Falcon 9 fails to land again, but SpaceX has reason to be hopeful

The Falcon 9's rocket booster returned after a successful mission of putting the Jason-3 satellite in orbit, but failed to land properly on a drone ship after a landing leg failed to lock

Published Date
18 - Jan - 2016
| Last Updated
19 - Jan - 2016
 
Falcon 9 fails to land again, but SpaceX has reason to be hopeful

SpaceX’s foray into low cost space travel almost earned another feather in its cap, with successfully sending the Jason-3 satellite into orbit, 800 miles above the Earth. However, the concluding stage of the mission did not go as Elon Musk would have liked. With landing scheduled to occur on a ship, the Falcon 9 rocket toppled over owing to a landing leg that failed to latch on.

This is the third time that SpaceX has failed to land its rocket in the middle of the sea. On both the previous attempts, the rockets tipped over, fell and exploded. While this time was quite similar, SpaceX is taking encouragement from its progress. While landing on the sea is more difficult because of limited target area and high waves, it is a more cost-effective option. Once the Falcon 9 takes off and goes into space, it has to either trace back its entire horizontal and vertical trajectory to head back onto solid ground. SpaceX, focusing on affordability, has taken the cost-effective route of directing back the rocket onto target areas in the middle of oceans, where drone ships locate themselves almost directly underneath the rocket’s landing target. While directing a rocket back to a landing spot on the ground is safer, it also takes up more fuel than what low-cost space missions may permit.

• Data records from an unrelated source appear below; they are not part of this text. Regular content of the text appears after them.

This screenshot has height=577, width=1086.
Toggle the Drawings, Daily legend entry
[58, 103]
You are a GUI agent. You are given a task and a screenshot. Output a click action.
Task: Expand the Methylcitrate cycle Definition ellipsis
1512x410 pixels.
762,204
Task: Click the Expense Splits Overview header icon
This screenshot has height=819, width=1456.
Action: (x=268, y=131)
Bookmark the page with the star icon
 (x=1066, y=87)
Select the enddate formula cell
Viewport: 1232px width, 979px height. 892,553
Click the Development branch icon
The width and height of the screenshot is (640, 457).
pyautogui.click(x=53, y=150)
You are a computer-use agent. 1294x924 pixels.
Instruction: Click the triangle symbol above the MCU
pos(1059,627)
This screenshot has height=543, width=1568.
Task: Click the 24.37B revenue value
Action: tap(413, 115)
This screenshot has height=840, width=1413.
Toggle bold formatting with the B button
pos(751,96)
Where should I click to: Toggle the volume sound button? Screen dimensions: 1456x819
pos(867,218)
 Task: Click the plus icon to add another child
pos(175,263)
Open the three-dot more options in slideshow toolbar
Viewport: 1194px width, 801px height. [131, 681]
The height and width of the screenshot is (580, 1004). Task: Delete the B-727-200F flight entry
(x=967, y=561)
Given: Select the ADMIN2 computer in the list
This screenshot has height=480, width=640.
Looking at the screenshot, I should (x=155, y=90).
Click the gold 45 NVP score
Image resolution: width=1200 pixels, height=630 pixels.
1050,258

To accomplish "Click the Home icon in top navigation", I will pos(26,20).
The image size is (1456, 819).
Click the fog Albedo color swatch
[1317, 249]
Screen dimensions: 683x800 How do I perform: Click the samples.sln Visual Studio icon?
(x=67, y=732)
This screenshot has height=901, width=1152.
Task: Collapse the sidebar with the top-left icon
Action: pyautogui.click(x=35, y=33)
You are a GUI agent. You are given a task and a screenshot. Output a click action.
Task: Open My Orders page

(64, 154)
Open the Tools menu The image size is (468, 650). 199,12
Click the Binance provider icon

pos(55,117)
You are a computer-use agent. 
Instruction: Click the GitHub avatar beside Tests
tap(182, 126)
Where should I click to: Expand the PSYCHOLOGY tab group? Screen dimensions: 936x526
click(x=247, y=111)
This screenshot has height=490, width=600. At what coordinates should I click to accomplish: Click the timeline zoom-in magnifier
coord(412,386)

Elon Musk, CEO of SpaceX, later tweeted stating that the landing was “good”, and there was nothing out of order with its touchdown speed. In tandem, the rocket booster from SpaceX’s December mission was recovered and examined, and was found to be in “great shape”, as Hans Koenigsmann, Vice President of Mission Assurance at SpaceX, put it. Rather than dumping the rocket booster into the ocean, recovering it allows the company to possibly reuse it for a second mission, thereby reducing the expenses incurred by a great margin. However, there is always the question of what cost would it take to set the rocket booster up for a viable re-launch, and the question of reduced saving margins. While SpaceX claims that the previous booster is in great shape, it will possibly not be sent back into space again, instead be put for show. This, however, puts groundwork for reusable rocket boosters in future firmly in place.

While SpaceX’s third landing in the middle of the ocean did not go as well as it would have hoped for, it is a signal for brighter days to come for affordable space travel. If mid-ocean landings and reusable equipment can indeed be examined and processed, this may lead a way for the privatisation of the space exploration forefront simply based on much lower expense.